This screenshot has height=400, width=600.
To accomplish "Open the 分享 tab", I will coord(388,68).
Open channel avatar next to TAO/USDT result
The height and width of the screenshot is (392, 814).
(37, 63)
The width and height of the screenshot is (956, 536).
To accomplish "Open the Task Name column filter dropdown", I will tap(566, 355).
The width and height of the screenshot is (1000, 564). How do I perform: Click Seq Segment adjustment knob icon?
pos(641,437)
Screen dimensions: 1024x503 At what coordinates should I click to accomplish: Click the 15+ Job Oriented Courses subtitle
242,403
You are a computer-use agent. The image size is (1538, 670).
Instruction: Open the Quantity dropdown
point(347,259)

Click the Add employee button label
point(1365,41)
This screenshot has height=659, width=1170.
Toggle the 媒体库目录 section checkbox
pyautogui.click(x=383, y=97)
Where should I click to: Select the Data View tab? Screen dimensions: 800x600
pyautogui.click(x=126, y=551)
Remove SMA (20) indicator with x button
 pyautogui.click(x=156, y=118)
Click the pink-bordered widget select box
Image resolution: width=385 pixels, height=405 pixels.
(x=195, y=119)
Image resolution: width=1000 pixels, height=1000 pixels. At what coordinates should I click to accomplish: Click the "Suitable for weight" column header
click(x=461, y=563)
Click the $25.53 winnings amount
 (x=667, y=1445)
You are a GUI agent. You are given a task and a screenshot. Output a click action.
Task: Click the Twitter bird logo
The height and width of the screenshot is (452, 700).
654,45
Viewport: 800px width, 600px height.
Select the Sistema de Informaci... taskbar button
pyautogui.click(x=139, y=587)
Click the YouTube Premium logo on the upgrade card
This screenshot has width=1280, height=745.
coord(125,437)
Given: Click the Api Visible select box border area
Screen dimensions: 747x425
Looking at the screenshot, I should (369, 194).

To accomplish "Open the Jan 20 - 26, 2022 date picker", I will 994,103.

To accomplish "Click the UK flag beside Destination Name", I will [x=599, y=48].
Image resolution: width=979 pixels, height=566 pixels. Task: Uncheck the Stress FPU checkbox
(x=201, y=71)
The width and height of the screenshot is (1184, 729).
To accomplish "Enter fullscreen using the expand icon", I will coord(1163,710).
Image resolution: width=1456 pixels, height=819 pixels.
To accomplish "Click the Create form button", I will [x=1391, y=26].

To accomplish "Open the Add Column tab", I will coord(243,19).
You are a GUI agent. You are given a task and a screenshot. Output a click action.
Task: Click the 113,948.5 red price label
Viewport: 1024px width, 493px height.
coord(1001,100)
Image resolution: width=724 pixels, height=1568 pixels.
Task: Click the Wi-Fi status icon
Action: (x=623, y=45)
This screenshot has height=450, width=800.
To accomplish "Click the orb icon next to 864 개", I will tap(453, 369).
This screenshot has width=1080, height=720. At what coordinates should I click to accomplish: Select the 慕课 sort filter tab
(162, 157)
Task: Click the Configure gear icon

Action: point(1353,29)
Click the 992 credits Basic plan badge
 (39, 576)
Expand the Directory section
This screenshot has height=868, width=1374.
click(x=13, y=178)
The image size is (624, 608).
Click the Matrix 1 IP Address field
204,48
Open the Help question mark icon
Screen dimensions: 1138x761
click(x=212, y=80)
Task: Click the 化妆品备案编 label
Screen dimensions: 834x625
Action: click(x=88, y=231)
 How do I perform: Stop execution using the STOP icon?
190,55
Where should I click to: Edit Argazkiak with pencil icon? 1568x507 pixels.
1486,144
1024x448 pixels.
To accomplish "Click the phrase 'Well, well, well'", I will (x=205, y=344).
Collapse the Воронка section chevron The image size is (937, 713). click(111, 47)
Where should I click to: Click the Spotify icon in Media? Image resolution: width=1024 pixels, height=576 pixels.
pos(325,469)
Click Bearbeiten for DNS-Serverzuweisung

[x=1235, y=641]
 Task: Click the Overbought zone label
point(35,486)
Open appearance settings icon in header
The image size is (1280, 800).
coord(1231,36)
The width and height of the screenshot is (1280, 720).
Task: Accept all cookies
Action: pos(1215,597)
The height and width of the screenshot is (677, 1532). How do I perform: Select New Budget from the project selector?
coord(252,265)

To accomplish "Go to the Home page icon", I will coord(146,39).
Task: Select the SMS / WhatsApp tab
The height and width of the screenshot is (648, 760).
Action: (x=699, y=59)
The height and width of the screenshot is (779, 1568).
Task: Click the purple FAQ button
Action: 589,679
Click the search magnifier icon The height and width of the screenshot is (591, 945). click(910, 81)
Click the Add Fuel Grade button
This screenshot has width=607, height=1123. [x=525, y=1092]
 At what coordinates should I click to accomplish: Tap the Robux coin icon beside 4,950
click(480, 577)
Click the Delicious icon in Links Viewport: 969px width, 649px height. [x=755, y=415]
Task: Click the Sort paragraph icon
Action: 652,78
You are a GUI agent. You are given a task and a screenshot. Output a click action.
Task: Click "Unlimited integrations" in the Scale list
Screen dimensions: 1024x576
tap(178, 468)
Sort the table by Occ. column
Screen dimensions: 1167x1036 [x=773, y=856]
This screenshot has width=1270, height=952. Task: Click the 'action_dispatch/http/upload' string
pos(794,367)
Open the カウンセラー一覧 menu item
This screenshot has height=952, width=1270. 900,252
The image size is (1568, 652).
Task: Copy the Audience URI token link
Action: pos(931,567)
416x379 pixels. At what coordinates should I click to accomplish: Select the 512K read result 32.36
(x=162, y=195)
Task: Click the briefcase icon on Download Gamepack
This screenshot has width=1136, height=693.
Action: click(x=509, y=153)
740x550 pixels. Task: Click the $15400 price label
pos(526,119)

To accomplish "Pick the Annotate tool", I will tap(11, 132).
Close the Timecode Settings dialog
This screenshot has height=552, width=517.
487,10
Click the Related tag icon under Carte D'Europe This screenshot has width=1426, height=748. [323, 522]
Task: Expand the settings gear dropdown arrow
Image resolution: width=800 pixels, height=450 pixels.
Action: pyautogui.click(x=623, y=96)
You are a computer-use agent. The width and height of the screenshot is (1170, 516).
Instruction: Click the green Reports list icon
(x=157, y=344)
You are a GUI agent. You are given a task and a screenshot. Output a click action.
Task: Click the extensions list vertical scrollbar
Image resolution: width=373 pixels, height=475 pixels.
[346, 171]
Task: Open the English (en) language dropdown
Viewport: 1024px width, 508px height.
------------------------
- _Exercise instructions_:
Please update the listing lines, starting with the line containing "1024x448 pixels." and going on through the line containing "Action: 652,78", so that "search magnifier icon" becomes "magnifying glass icon". Leave everything else as it stands, and give back only those lines.

- _Response to this exercise_:
1024x448 pixels.
To accomplish "Click the phrase 'Well, well, well'", I will (x=205, y=344).
Collapse the Воронка section chevron The image size is (937, 713). click(111, 47)
Where should I click to: Click the Spotify icon in Media? Image resolution: width=1024 pixels, height=576 pixels.
pos(325,469)
Click Bearbeiten for DNS-Serverzuweisung

[x=1235, y=641]
 Task: Click the Overbought zone label
point(35,486)
Open appearance settings icon in header
The image size is (1280, 800).
coord(1231,36)
The width and height of the screenshot is (1280, 720).
Task: Accept all cookies
Action: pos(1215,597)
The height and width of the screenshot is (677, 1532). How do I perform: Select New Budget from the project selector?
coord(252,265)

To accomplish "Go to the Home page icon", I will coord(146,39).
Task: Select the SMS / WhatsApp tab
The height and width of the screenshot is (648, 760).
Action: (x=699, y=59)
The height and width of the screenshot is (779, 1568).
Task: Click the purple FAQ button
Action: 589,679
Click the magnifying glass icon The height and width of the screenshot is (591, 945). click(910, 81)
Click the Add Fuel Grade button
This screenshot has width=607, height=1123. [x=525, y=1092]
 At what coordinates should I click to accomplish: Tap the Robux coin icon beside 4,950
click(480, 577)
Click the Delicious icon in Links Viewport: 969px width, 649px height. [x=755, y=415]
Task: Click the Sort paragraph icon
Action: 652,78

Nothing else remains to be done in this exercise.